Ohio Court of Appeals, 1998

State v. Greene Co. Sheriff, Unpublished Decision (3-6-1998)

State v. Greene Co. Sheriff, Unpublished Decision (3-6-1998)
Ohio Court of Appeals · Decided March 6, 1998 · PER CURIAM:

State v. Greene Co. Sheriff, Unpublished Decision (3-6-1998)

Opinion of the Court

[EDITOR'S NOTE: This case is unpublished as indicated by the issuing court.] ORIGINAL ACTION IN MANDAMUS This matter comes before us upon the relators' pro se application for a writ of mandamus seeking to compel the respondents to provide them with due process and "equal protection of the laws" by enforcing Ohio's criminal laws.

More specifically, the relators, Danny Slaven and Bonnie Rasnic, seek to compel Xenia and Greene County prosecutors, the Xenia police department, and the Greene County sheriff's office to charge and prosecute several individuals.
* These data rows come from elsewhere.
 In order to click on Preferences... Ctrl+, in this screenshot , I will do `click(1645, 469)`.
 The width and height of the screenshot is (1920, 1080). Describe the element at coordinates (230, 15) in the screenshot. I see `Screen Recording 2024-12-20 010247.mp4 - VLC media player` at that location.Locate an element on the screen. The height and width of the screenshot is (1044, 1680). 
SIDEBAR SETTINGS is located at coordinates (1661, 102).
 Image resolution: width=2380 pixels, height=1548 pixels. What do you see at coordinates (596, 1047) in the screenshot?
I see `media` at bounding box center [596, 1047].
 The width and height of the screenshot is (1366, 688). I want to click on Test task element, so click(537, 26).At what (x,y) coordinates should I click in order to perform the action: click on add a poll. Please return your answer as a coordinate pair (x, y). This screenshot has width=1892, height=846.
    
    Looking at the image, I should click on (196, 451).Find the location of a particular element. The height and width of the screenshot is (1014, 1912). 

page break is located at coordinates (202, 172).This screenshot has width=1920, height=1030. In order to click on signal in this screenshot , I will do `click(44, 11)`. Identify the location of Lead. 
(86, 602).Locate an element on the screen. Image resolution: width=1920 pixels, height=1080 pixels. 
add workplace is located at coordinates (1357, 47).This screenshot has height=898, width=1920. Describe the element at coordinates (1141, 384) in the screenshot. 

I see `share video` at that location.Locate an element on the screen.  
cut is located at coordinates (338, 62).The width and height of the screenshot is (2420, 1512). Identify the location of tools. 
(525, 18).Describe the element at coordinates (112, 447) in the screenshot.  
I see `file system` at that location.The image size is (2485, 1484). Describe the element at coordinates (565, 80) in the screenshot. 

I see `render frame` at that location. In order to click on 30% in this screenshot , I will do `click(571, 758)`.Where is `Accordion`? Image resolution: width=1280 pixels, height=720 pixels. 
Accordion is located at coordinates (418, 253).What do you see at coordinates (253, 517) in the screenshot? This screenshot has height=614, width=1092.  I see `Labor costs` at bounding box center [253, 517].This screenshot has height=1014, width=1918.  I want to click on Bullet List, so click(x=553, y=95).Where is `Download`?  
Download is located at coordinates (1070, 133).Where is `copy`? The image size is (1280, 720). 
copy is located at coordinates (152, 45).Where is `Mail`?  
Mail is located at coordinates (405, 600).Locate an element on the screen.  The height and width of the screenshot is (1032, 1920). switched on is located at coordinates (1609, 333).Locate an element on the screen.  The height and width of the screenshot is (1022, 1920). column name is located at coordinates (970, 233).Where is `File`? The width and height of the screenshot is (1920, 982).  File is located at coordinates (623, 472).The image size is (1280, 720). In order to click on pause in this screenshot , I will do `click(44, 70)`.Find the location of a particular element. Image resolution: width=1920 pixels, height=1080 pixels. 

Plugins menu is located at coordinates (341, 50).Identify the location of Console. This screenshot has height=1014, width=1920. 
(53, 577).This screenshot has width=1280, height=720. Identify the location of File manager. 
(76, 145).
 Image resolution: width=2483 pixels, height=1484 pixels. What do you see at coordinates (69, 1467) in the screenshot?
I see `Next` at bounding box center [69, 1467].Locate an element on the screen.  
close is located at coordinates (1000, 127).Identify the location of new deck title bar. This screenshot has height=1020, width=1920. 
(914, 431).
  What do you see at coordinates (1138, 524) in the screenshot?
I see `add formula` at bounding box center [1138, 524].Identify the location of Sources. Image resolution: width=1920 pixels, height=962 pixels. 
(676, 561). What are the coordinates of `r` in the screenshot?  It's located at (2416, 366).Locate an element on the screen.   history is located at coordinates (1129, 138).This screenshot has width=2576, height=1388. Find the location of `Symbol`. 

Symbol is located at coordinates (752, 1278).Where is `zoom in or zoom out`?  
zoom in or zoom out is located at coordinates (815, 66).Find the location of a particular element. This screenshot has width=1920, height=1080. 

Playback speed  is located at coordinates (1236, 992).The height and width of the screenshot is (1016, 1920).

In their application, the relators assert that these individuals have intimidated them, threatened them, assaulted them, destroyed their property, and even planned a murder by trying to hire a "hit man" and offering a contract for Slaven's "head on a platter."

Their application includes copies of various police reports detailing some of their allegations.

In response, the Xenia and Greene County respondents each have filed an answer denying the allegations in the relators' mandamus application. They also have filed motions for summary judgment that include affidavits from the two prosecutors and law enforcement officials. The law enforcement officials aver that they have responded to calls from the relators, filed the proper reports, investigated the relators' allegations, and, when appropriate, referred some allegations for prosecutorial review. In turn, the two prosecutors aver that they have reviewed all referred matters and have declined to prosecute based upon insufficient and unreliable evidence.

After reviewing the relators' application and the respondents' answers and motions, we find summary judgment proper. At the outset, we note that the relators have failed to verify their application by affidavit as required by R.C. 2731.04. Furthermore, the relators have demonstrated neither a clear legal right to the requested relief nor the respondents' duties to perform the requested acts. The record demonstrates that Xenia police and the Greene County sheriff have filed numerous reports in response to calls from the relators. Furthermore, after investigation, some reports were forwarded for possible prosecution. We find nothing in the record suggesting that these respondents have failed to perform their jobs. Likewise, the record demonstrates that the two prosecutors have reviewed and investigated all incidents forwarded to them for possible prosecution.

The decision whether to prosecute is discretionary, and a prosecuting attorney will not be compelled to prosecute unless non-prosecution constitutes an abuse of discretion. State ex rel.Squire v. Taft (1994), 69 Ohio St.3d 365; State ex rel. Master v.Cleveland (1996), 75 Ohio St.3d 23. In the present case, we find no abuse of discretion. The two prosecutors have averred that insufficient evidence exists to warrant prosecution, and the record supports their claim. Even viewing the record in a light most favorable to the relators, nothing suggests that non-prosecution in the present case constitutes an abuse of discretion. We find no genuine issue of material fact. We also find the respondents entitled to judgment as a matter of law. Reasonable minds can reach only one conclusion and that conclusion is adverse to the relators.

Accordingly, we hereby grant the respondents' motions for summary judgment and deny the

relators' application for a writ of mandamus.

___________________________________ FREDERICK N. YOUNG, Presiding Judge

___________________________________ JAMES A. BROGAN, Judge

___________________________________ WILLIAM H. WOLFF, JR., Judge

Copies mailed to:

Danny Slaven

Bonnie Rasnic

Suzanne M. Schmidt Senior Asst. Prosecuting Atty.